** Dataset records **
- - - - -
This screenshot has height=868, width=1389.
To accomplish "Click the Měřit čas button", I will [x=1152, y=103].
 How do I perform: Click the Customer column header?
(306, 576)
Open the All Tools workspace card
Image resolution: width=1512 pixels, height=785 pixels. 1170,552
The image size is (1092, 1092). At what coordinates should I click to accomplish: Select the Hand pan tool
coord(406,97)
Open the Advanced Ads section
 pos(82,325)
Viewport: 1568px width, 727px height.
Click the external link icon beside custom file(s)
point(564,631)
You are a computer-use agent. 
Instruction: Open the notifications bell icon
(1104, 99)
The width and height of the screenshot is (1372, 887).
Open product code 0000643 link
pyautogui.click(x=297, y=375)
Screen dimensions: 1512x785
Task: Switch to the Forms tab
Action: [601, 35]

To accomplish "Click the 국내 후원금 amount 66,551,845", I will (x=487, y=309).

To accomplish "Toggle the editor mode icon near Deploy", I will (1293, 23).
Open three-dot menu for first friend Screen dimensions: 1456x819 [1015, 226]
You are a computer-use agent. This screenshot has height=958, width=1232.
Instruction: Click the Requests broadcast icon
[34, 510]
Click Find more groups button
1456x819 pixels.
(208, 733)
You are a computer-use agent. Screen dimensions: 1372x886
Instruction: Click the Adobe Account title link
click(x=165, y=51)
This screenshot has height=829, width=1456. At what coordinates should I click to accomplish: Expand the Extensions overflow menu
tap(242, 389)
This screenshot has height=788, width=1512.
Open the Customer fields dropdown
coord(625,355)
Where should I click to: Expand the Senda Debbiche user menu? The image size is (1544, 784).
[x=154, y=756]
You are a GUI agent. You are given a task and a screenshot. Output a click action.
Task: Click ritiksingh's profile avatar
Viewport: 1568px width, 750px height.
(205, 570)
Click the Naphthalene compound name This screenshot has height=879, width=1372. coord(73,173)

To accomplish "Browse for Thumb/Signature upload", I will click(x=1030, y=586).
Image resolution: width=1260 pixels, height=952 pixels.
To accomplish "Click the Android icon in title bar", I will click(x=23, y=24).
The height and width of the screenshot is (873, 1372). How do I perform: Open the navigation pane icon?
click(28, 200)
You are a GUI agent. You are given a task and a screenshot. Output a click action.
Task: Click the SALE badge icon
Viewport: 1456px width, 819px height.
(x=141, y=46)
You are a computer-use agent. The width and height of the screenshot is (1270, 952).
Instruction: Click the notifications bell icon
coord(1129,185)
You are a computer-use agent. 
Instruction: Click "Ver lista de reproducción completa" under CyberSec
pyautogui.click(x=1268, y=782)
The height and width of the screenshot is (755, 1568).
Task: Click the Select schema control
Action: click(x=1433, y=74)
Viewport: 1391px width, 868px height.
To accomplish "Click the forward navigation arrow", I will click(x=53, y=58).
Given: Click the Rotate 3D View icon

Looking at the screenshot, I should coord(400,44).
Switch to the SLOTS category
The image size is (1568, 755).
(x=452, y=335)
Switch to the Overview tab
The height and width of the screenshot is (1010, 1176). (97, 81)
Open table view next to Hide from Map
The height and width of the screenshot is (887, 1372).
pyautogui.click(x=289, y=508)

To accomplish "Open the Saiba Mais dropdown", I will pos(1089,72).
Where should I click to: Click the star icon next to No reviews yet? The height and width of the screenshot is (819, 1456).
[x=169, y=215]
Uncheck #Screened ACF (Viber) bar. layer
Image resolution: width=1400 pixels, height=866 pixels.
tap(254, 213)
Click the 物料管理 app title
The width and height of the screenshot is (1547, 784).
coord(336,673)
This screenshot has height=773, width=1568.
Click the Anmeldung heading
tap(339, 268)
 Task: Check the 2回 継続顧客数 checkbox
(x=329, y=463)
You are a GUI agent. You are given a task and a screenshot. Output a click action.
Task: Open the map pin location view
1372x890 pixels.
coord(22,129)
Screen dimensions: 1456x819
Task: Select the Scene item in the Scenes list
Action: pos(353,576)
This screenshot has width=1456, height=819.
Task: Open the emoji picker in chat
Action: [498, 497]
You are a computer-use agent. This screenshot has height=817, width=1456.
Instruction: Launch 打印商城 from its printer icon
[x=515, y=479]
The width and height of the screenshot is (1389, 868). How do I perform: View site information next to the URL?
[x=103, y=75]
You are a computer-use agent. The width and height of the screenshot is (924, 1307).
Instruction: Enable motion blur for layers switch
- - - - -
** Brief **
Now write the data shown above out again, word for word.

** Reply to the task **
This screenshot has height=868, width=1389.
To accomplish "Click the Měřit čas button", I will [x=1152, y=103].
 How do I perform: Click the Customer column header?
(306, 576)
Open the All Tools workspace card
Image resolution: width=1512 pixels, height=785 pixels. 1170,552
The image size is (1092, 1092). At what coordinates should I click to accomplish: Select the Hand pan tool
coord(406,97)
Open the Advanced Ads section
 pos(82,325)
Viewport: 1568px width, 727px height.
Click the external link icon beside custom file(s)
point(564,631)
You are a computer-use agent. 
Instruction: Open the notifications bell icon
(1104, 99)
The width and height of the screenshot is (1372, 887).
Open product code 0000643 link
pyautogui.click(x=297, y=375)
Screen dimensions: 1512x785
Task: Switch to the Forms tab
Action: [601, 35]

To accomplish "Click the 국내 후원금 amount 66,551,845", I will (x=487, y=309).

To accomplish "Toggle the editor mode icon near Deploy", I will (1293, 23).
Open three-dot menu for first friend Screen dimensions: 1456x819 [1015, 226]
You are a computer-use agent. This screenshot has height=958, width=1232.
Instruction: Click the Requests broadcast icon
[34, 510]
Click Find more groups button
1456x819 pixels.
(208, 733)
You are a computer-use agent. Screen dimensions: 1372x886
Instruction: Click the Adobe Account title link
click(x=165, y=51)
This screenshot has height=829, width=1456. At what coordinates should I click to accomplish: Expand the Extensions overflow menu
tap(242, 389)
This screenshot has height=788, width=1512.
Open the Customer fields dropdown
coord(625,355)
Where should I click to: Expand the Senda Debbiche user menu? The image size is (1544, 784).
[x=154, y=756]
You are a GUI agent. You are given a task and a screenshot. Output a click action.
Task: Click ritiksingh's profile avatar
Viewport: 1568px width, 750px height.
(205, 570)
Click the Naphthalene compound name This screenshot has height=879, width=1372. coord(73,173)

To accomplish "Browse for Thumb/Signature upload", I will click(x=1030, y=586).
Image resolution: width=1260 pixels, height=952 pixels.
To accomplish "Click the Android icon in title bar", I will click(x=23, y=24).
The height and width of the screenshot is (873, 1372). How do I perform: Open the navigation pane icon?
click(28, 200)
You are a GUI agent. You are given a task and a screenshot. Output a click action.
Task: Click the SALE badge icon
Viewport: 1456px width, 819px height.
(x=141, y=46)
You are a computer-use agent. The width and height of the screenshot is (1270, 952).
Instruction: Click the notifications bell icon
coord(1129,185)
You are a computer-use agent. 
Instruction: Click "Ver lista de reproducción completa" under CyberSec
pyautogui.click(x=1268, y=782)
The height and width of the screenshot is (755, 1568).
Task: Click the Select schema control
Action: click(x=1433, y=74)
Viewport: 1391px width, 868px height.
To accomplish "Click the forward navigation arrow", I will click(x=53, y=58).
Given: Click the Rotate 3D View icon

Looking at the screenshot, I should coord(400,44).
Switch to the SLOTS category
The image size is (1568, 755).
(x=452, y=335)
Switch to the Overview tab
The height and width of the screenshot is (1010, 1176). (97, 81)
Open table view next to Hide from Map
The height and width of the screenshot is (887, 1372).
pyautogui.click(x=289, y=508)

To accomplish "Open the Saiba Mais dropdown", I will pos(1089,72).
Where should I click to: Click the star icon next to No reviews yet? The height and width of the screenshot is (819, 1456).
[x=169, y=215]
Uncheck #Screened ACF (Viber) bar. layer
Image resolution: width=1400 pixels, height=866 pixels.
tap(254, 213)
Click the 物料管理 app title
The width and height of the screenshot is (1547, 784).
coord(336,673)
This screenshot has height=773, width=1568.
Click the Anmeldung heading
tap(339, 268)
 Task: Check the 2回 継続顧客数 checkbox
(x=329, y=463)
You are a GUI agent. You are given a task and a screenshot. Output a click action.
Task: Open the map pin location view
1372x890 pixels.
coord(22,129)
Screen dimensions: 1456x819
Task: Select the Scene item in the Scenes list
Action: pos(353,576)
This screenshot has width=1456, height=819.
Task: Open the emoji picker in chat
Action: [498, 497]
You are a computer-use agent. This screenshot has height=817, width=1456.
Instruction: Launch 打印商城 from its printer icon
[x=515, y=479]
The width and height of the screenshot is (1389, 868). How do I perform: View site information next to the URL?
[x=103, y=75]
You are a computer-use agent. The width and height of the screenshot is (924, 1307).
Instruction: Enable motion blur for layers switch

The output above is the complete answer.